The surprising secret to speak with confidence — owning your name.
Last weekend I had the luxury of “speed networking” with high-schoolers along with half a dozen mentors.
It was a clever solution from the host to avoid the highschoolers getting on stage to introduce themselves.
During the interaction, what was varied was the angles of eye gaze of the high schoolers. What was common — all of them rolled their names at jet speeds. Eye gazes I could understand, the commonality surprised me.
Remembering names of other people is tenuous. The most abstract thing ever.
When the whole group regrouped after the introductions — this is what I had to say. “Own your name and share it in ways that makes it easy for others to remember.”
10 ways to do just that and pepper your imagination.
- Sometimes middle initial is useful in multiple ways.
Wendy’s last name is Nice. She introduces herself by including her middle initial Wendy B Nice.

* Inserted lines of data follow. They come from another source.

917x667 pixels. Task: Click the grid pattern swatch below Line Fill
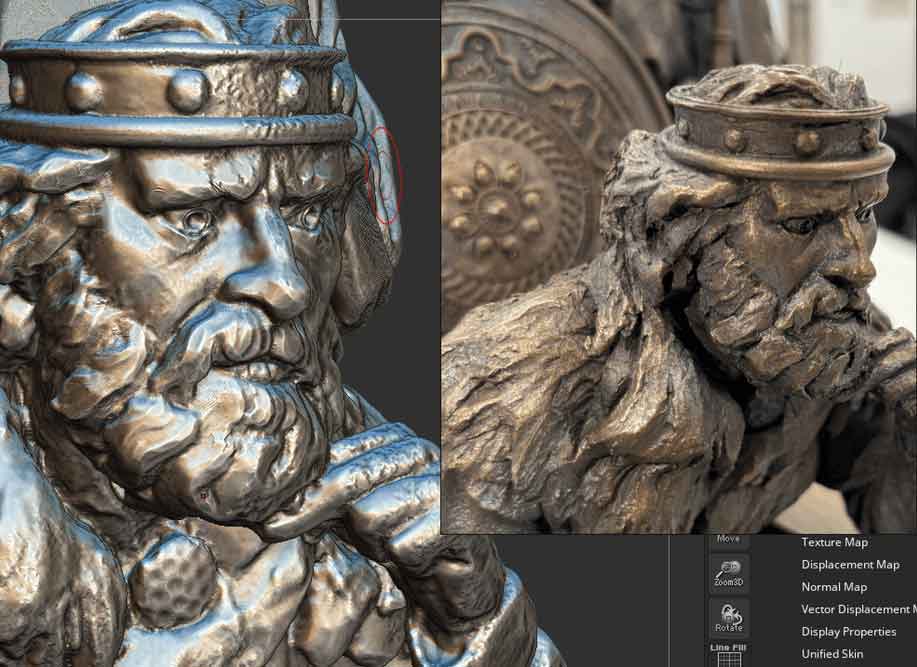(729, 661)
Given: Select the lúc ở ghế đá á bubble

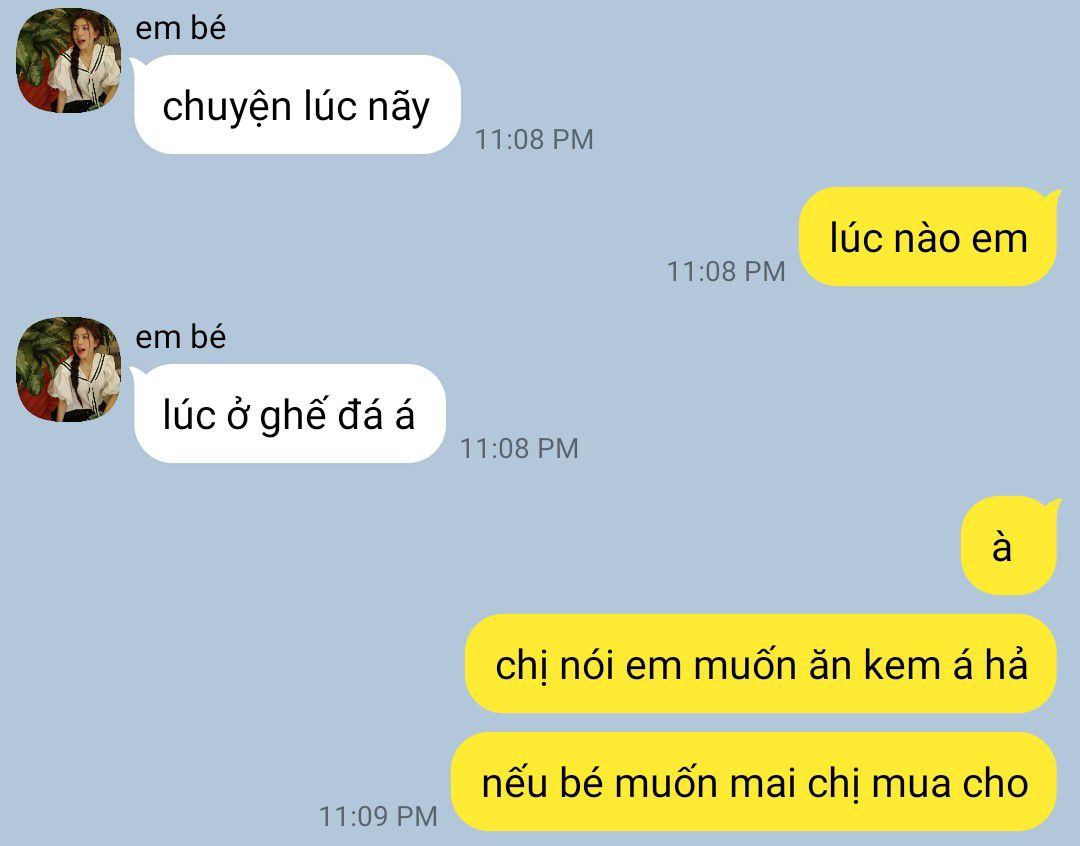Looking at the screenshot, I should pyautogui.click(x=288, y=413).
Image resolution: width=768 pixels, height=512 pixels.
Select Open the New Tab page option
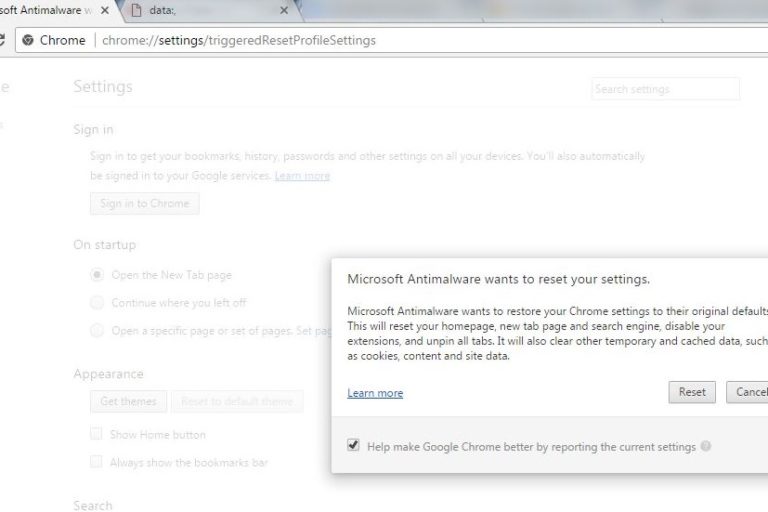(97, 275)
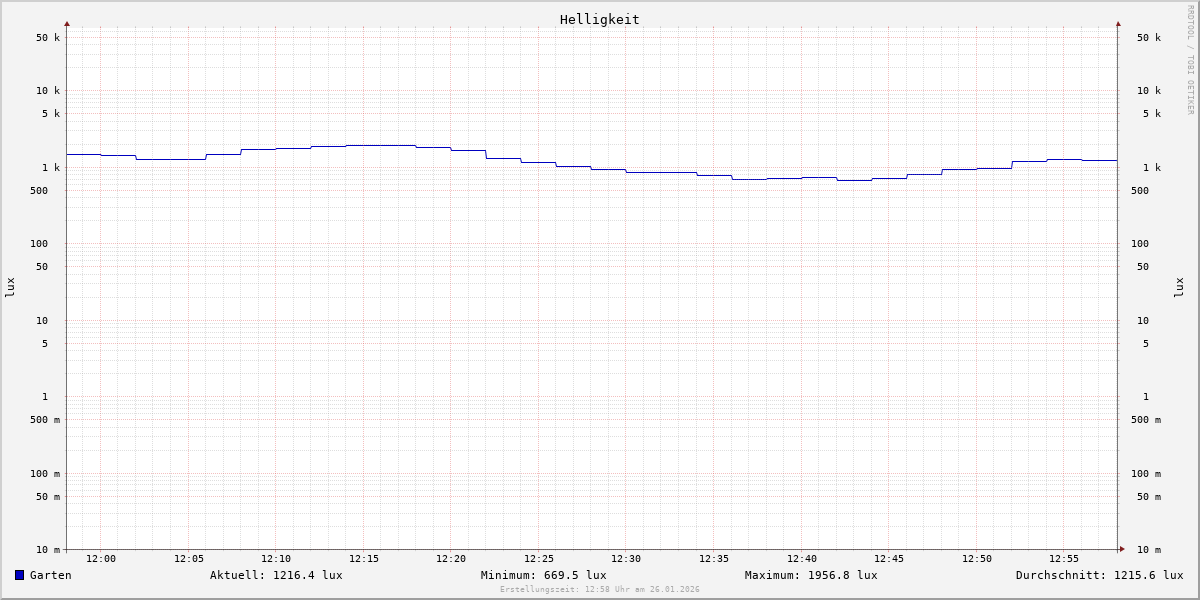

William’s last name is Utt. He goes by Bill. He also uses his middle initial P to create a bigger wedge between B & Utt to sign off as B. P. Utt.
2. Sometimes the order is less important, creativity is key to make it memorable
Ranjani goes by ‘Jenny on the run’
3. Sometimes the close resemblance is a way to standout.
Cooney ( I swear there is no l in my name) is a way to sign out
4. Sometimes, the shortness of the first initial can work wonders
Ask Patricia Nut, she goes by P. Nut
5. Sometimes, clever mnemonics work better than close rhymes
Hui-min goes by ‘we mean’ as in ‘ we mean business’
Hemant is payment with a “H” in the beginning.
6. Sometimes, the story of the name works wonders.
Mithra means sun- once a upon a time. Now, Mithra has evolved to mean friend. Sumithra means good friend. I like to think of Sumithra as good sunshine.
7. Sometimes, the standout is through your last name. For chosen few you standout with just your first — like Adele.
Jim, James, Mike, David can standout with last names like Brown, Green and Spark working in the energy industry! Or Hemant who worked in the payment industry.
8. Sometimes, rhyme is not the only way to go
Chandra is like Sandra with a church beginning
9. Sometimes, prime rhyme is more than enough
Karthik is like CarThick
10. Sometimes none work, get wild — you just cook it up visually
James Berry is like berries falling on Thames River. Yes, James is English.
How do you help people remember your name?